◆ Instructions to follow: Filter the entries below, keeping only lines with the word "resolution".

◆ Supplied entries:
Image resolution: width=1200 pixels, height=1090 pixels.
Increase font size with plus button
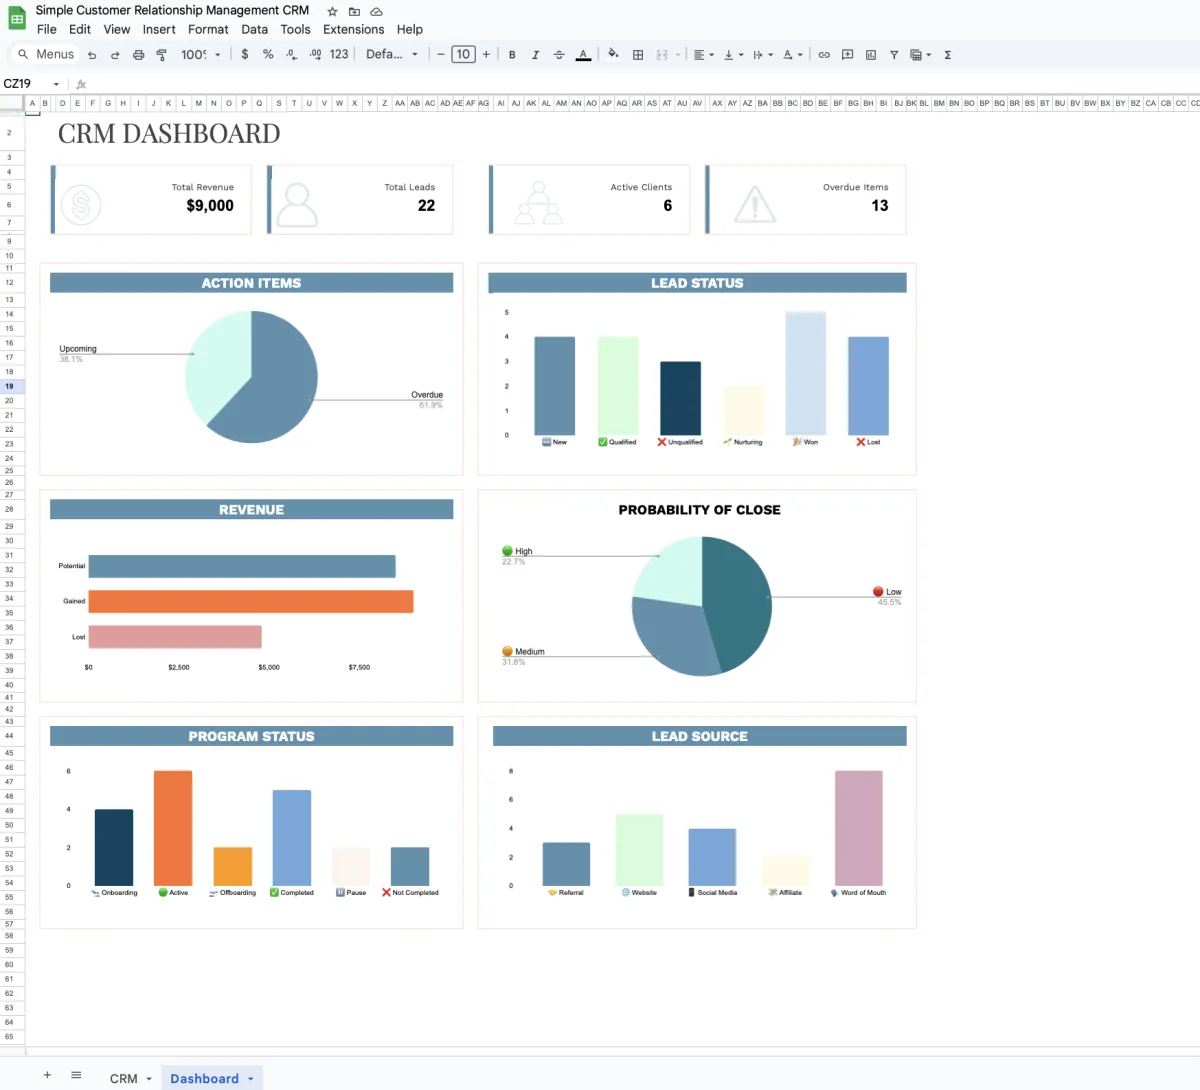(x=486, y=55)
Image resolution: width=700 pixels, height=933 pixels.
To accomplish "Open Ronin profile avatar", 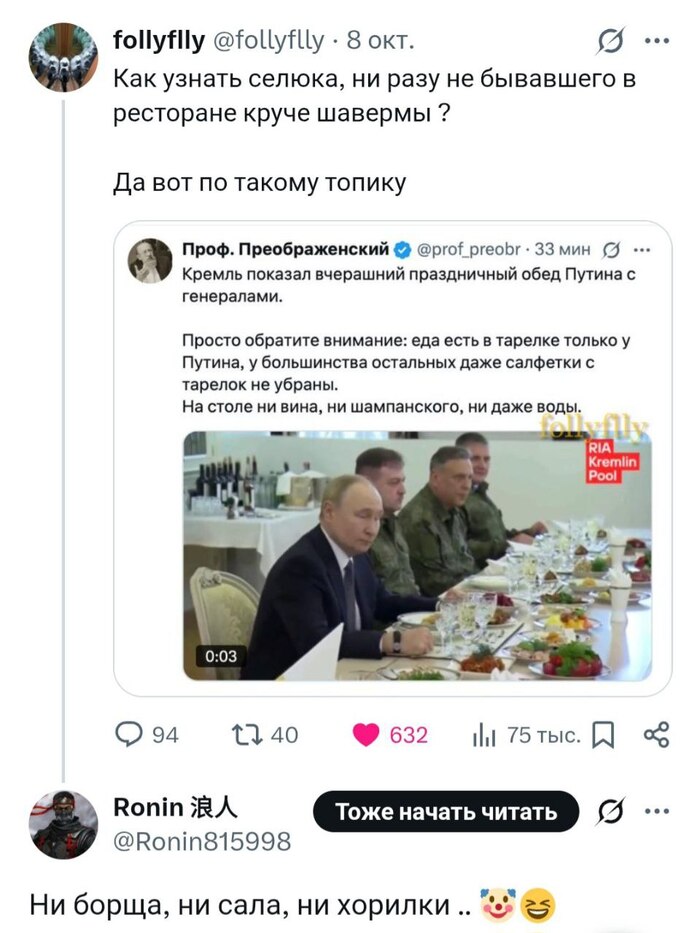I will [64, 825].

◆ Exercise result:
Image resolution: width=1200 pixels, height=1090 pixels.
Image resolution: width=700 pixels, height=933 pixels.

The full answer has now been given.